I'm guessing that this is a common statistical problem and SAS has procedures to investigate data like this?
09-26-2015 11:48 PM
I don't know of any specialized SAS procedure to tackle this problem but you could look at it with common tests. The idea is to compare the frequency of events occuring in a "causation window" just before rare events and elsewhere in the sequence. If a causing event exists, it should be detected as overly frequent inside "causation windows". I devised a small simulation to show the idea.
/* Simulate a sequence made of 21 kinds of random events occuring about every hour over a year. All event kinds occur frequently except for event = 1 which is quite rare; event = 1 should occur only 6 times on average per year. */ data sequence; call streaminit(8559); time = '01JAN2001:00:00:00'dt; do while ( time < '31DEC2001:23:00:00'dt); event = rand("TABLE", 6E-4,0.05,0.05,0.05,0.05, 0.05,0.05,0.05,0.05,0.05, 0.05,0.05,0.05,0.05,0.05, 0.05,0.05,0.05,0.05,0.05); time = time + '01:00:00't * rand("EXPONENTIAL"); output; end; run; /* Define a time window within which causation is expected to occur. */ %let timeWindow=06:00:00; /* Six hours */ /* Determine which events occured during the time window prior to our rare events (event = 1) */ proc sort data=sequence; by descending time; run; data sequenceW; set sequence; retain lastEventTime 1e40; inWindow = time > lastEventTime - "&timeWindow."t; if event = 1 then lastEventTime = time; drop lastEventTime; run; /* Compare the frequencies of every event kind inside and outside the causation time window. An event causing our rare event should stand out as being too frequent inside the time window. Look at individual cell Chi-Squares and at the overall Likelihood Ratio Chi-Square Test */ proc freq data=sequenceW; table event*inWindow / cellchi2; exact lrchi / mc seed=86556; run; /* The simulation above represented the null hypothesis where no event was causing the rare event. */ /* Now, choose event = 2 as a causing event. This is simulated by adding extra event=2, two hours before each rare event. Note that the original event = 2 "noise" is left in the sequence. */ data sequencePlus; set sequence sequence(where=(event=1) in=special); if special then do; time = time - '02:00:00't; event = 2; end; run; /* Repeat the analysis */ proc sort data=sequencePlus; by descending time; run; %let timeWindow=06:00:00; data sequencePlusW; set sequencePlus; retain lastEventTime 1e40; inWindow = time > lastEventTime - "&timeWindow."t; if event = 1 then lastEventTime = time; drop lastEventTime; run; proc freq data=sequencePlusW; table event*inWindow / cellchi2; exact lrchi / mc seed=86556; run; /* Now the presence of a causing event is shown by the overall Likelihood Ratio Chi-Square Test and the identity of the causing event (event = 2) is made clear by individual cell Chi-Squares */
09-28-2015 12:44 PM
I would be very careful about something like this, with such small N for the number of events. Otherwise, you end up saying things like: Pope Francis visiting the United States causes a total lunar eclipse. Big data and rare events can point out a concurrency of events that has absolutely nothing to do with causality.

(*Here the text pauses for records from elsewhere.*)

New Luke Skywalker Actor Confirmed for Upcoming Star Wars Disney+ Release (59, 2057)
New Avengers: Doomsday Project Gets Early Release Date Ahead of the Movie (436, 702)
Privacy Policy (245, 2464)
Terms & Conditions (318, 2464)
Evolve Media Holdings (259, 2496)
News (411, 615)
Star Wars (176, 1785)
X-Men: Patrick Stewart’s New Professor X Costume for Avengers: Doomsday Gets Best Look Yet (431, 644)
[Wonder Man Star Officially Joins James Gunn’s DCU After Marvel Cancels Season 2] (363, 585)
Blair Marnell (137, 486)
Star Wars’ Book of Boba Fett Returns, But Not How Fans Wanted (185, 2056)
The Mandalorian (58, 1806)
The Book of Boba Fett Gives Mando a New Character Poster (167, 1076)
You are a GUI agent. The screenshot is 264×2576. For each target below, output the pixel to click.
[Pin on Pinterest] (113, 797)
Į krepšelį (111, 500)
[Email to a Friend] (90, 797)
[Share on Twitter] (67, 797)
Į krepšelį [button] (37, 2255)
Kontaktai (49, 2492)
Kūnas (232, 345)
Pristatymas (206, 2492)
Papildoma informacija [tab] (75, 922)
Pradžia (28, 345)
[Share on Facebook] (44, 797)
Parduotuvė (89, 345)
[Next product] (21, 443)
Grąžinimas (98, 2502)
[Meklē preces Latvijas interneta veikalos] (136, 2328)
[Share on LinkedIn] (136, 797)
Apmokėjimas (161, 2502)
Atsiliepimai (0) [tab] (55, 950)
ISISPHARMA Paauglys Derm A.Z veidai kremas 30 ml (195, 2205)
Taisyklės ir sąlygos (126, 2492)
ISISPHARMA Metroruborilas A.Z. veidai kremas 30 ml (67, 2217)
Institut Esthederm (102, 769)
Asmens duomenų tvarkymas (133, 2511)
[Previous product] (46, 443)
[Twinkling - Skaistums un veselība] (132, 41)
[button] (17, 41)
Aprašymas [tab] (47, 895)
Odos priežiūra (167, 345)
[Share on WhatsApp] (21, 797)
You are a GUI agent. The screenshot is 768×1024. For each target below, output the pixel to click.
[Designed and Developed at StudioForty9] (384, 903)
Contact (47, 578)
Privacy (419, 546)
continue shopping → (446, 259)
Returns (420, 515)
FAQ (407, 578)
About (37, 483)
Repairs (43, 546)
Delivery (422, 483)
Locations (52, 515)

Currently, I don't believe any of the SAS procs really address statistical causality, even though a lot of us statistician types treat the results as if causality was demonstrated. The closest I would come to a causality argument would be to use Bayesian methods, such as in PROC MCMC, with a very strict and informative prior.
09-28-2015 02:47 PM
Very true Steve! I think the demonstration of causality actually requires the identification of a plausible mechanism. Otherwise, it's only **bleep** statistics. <-- The **bleep** was inserted by the text editor; talk about freedom of speech!